Provided entries:
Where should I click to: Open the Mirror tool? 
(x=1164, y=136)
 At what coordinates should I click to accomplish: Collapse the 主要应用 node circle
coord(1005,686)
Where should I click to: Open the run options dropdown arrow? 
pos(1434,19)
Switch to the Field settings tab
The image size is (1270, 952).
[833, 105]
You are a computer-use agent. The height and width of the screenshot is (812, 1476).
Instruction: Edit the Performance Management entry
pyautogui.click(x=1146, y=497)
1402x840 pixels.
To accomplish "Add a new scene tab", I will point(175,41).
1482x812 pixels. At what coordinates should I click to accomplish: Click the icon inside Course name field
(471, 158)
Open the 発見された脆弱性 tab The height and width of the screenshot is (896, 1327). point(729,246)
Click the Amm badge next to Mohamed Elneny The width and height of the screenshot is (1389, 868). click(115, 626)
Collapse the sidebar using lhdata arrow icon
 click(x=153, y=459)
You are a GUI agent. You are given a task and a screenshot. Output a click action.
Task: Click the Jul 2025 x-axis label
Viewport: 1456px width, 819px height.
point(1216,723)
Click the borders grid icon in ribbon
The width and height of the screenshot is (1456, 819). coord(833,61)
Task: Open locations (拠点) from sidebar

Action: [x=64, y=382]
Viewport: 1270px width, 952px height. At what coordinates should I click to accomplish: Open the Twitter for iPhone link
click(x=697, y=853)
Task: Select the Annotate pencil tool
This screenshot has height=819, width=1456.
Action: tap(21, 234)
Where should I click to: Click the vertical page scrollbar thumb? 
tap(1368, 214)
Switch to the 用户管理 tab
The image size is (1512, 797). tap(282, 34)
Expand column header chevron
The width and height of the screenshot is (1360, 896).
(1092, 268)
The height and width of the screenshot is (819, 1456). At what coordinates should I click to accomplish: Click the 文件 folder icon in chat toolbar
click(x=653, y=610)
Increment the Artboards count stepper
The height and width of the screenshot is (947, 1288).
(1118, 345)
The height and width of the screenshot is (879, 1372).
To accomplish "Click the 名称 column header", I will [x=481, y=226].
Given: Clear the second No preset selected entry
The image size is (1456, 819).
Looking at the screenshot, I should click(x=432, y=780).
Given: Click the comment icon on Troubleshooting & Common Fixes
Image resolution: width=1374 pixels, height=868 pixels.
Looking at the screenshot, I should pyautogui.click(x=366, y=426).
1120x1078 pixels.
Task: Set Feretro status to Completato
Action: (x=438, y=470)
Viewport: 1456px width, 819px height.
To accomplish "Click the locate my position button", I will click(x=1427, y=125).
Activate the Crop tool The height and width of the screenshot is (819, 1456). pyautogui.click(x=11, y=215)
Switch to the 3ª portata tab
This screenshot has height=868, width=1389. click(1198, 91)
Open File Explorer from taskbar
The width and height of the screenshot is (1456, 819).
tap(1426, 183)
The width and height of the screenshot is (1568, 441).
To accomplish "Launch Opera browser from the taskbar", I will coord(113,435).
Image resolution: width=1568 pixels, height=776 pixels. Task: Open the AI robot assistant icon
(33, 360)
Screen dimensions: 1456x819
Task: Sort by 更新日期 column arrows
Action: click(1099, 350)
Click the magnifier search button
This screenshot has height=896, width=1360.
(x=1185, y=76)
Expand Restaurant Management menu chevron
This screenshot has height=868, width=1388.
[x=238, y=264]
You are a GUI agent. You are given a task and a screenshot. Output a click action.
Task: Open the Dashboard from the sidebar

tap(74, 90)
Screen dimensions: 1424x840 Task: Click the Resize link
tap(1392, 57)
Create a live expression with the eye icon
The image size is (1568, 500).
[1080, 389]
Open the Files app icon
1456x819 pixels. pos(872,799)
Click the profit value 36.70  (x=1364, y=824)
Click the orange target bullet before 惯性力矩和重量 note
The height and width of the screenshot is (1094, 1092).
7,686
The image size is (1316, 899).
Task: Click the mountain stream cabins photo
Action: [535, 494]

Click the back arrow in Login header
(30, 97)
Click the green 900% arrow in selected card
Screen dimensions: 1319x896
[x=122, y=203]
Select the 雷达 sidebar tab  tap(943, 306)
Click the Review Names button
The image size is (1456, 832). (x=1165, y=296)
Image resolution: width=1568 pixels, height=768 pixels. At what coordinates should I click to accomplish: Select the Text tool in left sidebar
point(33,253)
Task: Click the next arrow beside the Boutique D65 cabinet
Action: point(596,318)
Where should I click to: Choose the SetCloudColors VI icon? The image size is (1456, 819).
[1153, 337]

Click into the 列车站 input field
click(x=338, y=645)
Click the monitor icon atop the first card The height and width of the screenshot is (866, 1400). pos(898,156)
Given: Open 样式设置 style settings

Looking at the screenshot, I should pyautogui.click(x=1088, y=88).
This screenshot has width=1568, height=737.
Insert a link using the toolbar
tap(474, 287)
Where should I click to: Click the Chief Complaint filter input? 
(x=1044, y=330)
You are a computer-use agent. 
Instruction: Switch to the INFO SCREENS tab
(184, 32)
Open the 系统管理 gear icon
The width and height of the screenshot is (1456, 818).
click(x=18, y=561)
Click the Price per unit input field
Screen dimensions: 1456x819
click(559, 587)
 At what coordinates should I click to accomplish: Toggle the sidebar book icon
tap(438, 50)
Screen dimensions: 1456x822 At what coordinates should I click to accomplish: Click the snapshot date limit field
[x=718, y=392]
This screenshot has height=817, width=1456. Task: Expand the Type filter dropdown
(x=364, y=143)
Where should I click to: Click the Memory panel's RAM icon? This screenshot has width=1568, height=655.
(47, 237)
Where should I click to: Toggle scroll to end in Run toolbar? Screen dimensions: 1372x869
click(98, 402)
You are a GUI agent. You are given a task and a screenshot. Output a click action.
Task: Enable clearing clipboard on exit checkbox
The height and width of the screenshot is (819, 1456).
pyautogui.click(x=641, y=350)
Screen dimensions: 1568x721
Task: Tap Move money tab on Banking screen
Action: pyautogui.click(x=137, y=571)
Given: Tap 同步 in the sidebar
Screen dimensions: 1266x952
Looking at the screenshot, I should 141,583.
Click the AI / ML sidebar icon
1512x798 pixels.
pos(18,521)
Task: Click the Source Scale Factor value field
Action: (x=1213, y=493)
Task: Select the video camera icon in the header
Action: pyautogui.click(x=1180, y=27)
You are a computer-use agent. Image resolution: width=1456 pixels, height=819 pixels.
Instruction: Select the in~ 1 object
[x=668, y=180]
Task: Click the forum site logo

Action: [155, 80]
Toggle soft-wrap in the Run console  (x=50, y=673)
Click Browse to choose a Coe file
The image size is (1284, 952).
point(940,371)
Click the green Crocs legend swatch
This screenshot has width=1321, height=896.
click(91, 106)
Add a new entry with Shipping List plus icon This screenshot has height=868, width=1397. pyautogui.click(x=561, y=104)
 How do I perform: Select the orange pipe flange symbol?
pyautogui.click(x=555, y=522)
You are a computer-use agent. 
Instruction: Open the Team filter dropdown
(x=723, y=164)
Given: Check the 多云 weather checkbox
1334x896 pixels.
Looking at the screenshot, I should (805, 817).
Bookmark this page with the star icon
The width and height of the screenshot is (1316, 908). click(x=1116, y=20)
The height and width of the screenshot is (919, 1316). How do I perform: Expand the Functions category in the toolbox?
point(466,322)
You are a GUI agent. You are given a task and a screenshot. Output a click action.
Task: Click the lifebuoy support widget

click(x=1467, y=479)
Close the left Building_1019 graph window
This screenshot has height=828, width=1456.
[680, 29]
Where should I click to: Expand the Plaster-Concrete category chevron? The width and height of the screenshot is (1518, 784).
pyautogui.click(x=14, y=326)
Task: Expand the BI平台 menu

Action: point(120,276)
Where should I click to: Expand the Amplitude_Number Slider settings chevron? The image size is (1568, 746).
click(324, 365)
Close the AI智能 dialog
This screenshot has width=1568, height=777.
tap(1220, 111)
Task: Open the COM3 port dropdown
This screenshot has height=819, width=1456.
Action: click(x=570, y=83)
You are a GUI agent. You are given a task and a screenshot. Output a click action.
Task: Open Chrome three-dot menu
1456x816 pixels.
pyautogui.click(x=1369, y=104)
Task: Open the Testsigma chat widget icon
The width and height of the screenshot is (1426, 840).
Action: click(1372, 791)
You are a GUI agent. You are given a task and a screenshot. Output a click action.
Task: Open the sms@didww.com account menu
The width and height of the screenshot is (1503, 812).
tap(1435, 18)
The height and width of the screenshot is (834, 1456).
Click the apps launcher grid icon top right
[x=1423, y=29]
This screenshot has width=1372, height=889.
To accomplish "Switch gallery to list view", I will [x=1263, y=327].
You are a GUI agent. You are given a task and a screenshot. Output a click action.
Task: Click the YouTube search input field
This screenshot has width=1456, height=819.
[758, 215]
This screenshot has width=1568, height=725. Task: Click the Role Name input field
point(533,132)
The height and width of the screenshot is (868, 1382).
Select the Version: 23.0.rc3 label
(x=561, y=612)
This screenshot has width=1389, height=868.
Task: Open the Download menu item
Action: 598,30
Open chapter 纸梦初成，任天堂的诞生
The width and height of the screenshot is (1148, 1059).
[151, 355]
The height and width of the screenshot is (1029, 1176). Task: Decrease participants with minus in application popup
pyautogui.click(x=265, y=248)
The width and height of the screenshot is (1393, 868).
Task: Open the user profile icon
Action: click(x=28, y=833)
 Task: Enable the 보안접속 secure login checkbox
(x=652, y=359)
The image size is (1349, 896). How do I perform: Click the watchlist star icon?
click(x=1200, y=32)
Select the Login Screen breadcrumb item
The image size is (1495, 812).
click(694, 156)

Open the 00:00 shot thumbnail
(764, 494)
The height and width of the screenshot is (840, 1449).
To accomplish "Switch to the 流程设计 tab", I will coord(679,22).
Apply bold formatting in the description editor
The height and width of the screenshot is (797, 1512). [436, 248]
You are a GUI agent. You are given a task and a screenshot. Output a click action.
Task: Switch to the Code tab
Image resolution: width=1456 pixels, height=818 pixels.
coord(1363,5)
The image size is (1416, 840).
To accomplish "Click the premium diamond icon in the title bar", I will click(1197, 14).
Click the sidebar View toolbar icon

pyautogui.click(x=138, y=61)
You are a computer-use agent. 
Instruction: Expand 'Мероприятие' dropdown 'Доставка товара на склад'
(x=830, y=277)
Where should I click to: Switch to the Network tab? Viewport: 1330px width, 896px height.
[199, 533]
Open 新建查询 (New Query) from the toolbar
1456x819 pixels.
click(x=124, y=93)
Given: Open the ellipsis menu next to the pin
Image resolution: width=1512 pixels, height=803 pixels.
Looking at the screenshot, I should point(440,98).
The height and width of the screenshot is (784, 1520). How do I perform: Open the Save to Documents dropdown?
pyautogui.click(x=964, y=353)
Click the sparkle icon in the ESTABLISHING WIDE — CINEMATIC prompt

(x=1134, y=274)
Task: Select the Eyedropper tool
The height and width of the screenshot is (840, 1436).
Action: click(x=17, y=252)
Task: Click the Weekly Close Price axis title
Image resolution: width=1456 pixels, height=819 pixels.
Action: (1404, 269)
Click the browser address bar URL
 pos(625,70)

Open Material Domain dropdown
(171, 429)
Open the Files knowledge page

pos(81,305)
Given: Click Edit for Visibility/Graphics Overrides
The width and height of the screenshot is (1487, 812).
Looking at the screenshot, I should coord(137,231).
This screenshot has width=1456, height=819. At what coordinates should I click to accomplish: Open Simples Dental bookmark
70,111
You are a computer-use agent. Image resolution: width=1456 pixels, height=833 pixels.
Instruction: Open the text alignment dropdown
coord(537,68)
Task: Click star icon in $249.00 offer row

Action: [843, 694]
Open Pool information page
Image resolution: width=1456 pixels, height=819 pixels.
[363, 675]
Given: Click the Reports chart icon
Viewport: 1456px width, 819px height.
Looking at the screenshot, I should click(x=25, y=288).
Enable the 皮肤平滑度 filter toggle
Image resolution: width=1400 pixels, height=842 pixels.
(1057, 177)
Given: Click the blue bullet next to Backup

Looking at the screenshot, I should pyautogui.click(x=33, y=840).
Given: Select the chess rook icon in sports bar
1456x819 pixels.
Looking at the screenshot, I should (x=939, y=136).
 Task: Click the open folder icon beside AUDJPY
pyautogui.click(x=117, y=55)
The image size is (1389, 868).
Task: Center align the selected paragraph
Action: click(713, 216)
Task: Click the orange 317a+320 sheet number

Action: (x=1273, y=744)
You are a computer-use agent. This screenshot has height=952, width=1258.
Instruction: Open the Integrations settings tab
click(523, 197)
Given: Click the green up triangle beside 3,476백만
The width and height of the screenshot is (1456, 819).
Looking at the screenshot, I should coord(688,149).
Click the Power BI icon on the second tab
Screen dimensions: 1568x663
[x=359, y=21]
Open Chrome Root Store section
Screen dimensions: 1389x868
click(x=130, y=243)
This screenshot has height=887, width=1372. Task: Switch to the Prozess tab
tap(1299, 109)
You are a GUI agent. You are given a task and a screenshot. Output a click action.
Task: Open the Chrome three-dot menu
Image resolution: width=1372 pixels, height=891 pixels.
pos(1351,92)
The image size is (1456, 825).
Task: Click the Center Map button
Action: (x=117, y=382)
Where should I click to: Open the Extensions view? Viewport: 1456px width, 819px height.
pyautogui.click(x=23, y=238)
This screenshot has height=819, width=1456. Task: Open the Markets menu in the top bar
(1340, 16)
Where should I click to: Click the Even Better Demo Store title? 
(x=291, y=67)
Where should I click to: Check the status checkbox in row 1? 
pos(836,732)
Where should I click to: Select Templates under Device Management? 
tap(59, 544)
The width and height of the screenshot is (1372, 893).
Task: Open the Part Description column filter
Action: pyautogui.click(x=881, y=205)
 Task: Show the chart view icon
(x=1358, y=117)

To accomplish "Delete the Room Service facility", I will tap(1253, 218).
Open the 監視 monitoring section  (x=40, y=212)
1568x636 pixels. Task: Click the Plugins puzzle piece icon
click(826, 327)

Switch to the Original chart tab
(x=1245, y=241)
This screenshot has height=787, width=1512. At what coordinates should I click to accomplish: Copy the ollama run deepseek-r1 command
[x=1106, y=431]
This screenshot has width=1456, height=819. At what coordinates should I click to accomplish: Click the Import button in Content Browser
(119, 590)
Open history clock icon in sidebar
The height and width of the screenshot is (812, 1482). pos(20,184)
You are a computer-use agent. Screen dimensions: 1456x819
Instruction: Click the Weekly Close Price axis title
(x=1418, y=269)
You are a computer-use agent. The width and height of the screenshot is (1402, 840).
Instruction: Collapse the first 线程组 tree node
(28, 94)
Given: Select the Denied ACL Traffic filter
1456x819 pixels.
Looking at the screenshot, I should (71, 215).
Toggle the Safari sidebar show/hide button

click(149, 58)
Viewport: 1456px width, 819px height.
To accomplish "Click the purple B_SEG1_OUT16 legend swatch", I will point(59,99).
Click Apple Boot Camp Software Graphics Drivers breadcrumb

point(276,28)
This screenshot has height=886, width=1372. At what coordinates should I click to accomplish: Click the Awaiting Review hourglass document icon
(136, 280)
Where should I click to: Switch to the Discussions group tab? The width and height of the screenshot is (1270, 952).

Activity: Where the word "section" is present in a line of the listing, copy that line.

Solution to the problem:
Open Chrome Root Store section
Open the 監視 monitoring section  (x=40, y=212)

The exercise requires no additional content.